Web scraping to gather data for building a nutrition focused dieting network model
Built entirely in Python, using BeautifulSoup to fetch data from FastFoodNutrition.
Check out restaurants.txt
for the list of 40 restaurants* with data on FastFoodNutrition.
Read through main.py
to see how the scraping was done, or take a look at the results in Nutritional Facts.xlsm
!
Categorization and cleanup was handled by Python and VBA.
Take a look in References/CategorizationVBA.bas
for the VBA code that filters foods into general categories like
Appetizers
, Sandwiches
, and Seafood
.
Ongoing maintenance is required as FastFoodNutrition adds images to their menus, which changes the structure of the HTML slightly and messing up the scraping scripts. Starbucks is still not handled, due to many drinks like the Caffe-Latte requiring selections of both milk (6 options) and size (4 options), rather than just being a singular food. Adapting to handle this is not egregious, given that things like McDonald's successfully handle size selection for fries and drinks, etc.

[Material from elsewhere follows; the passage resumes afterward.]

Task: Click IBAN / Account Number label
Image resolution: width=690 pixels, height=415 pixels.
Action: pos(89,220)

Notably, because no threading has been attempted, the download process for the 6000+ food entries is around 40 minutes. This is largely independent of connection speed, having more to do with a reasonable ping delay repeated for every food, drink, condiment, and corresponding size.

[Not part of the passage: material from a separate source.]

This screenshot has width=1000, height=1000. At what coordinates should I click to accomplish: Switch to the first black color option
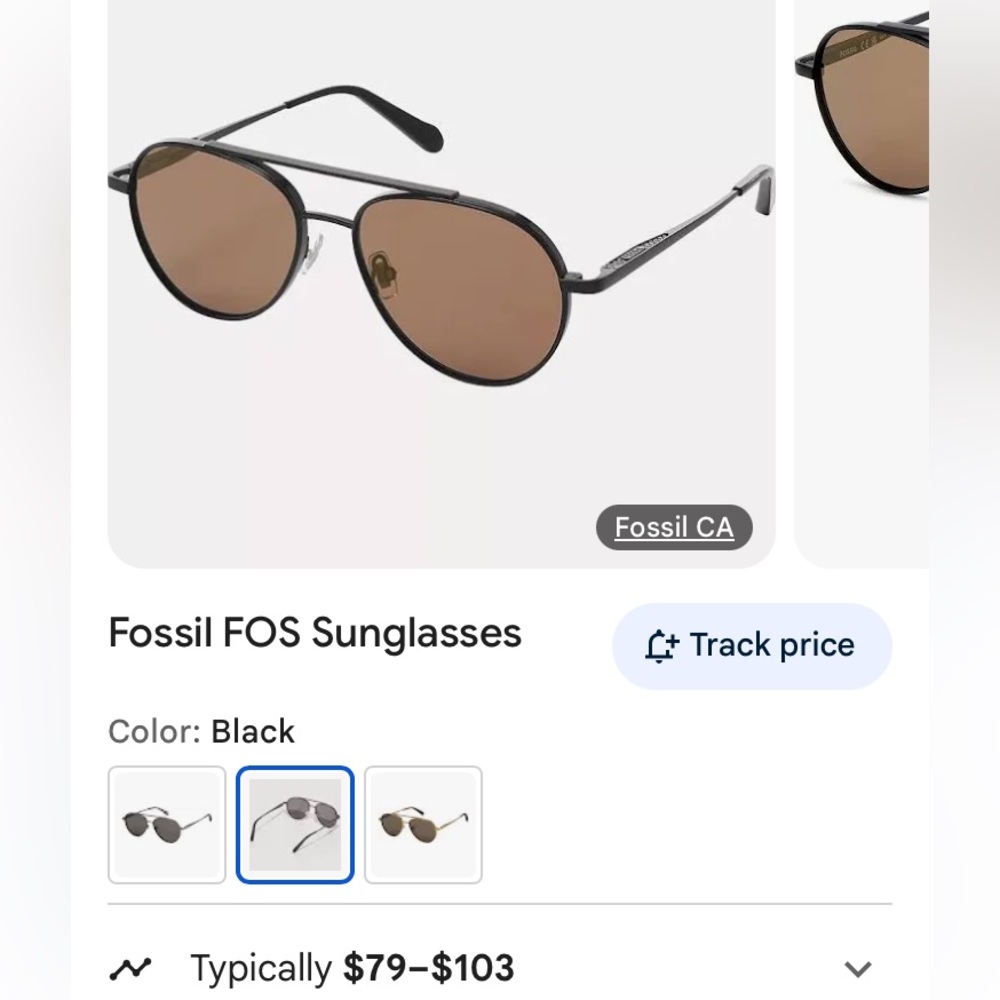click(x=166, y=824)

The ongoing goal of the research project is to determine which fast food restaurants are healthier and provide a useful guide to individuals seeking responsible eating choices at those restaurants. This is a question for operations research and is being tackled with the help of Python and the Gurobi solver.
This solve can be seen in the NutritionModelling.ipynb
Jupyter notebook. The conclusions are written to Bulk.xlsx
and Bulk-Multi.xlsx
(for the Sugar, Sodium, and Calories From Fat multi-objective).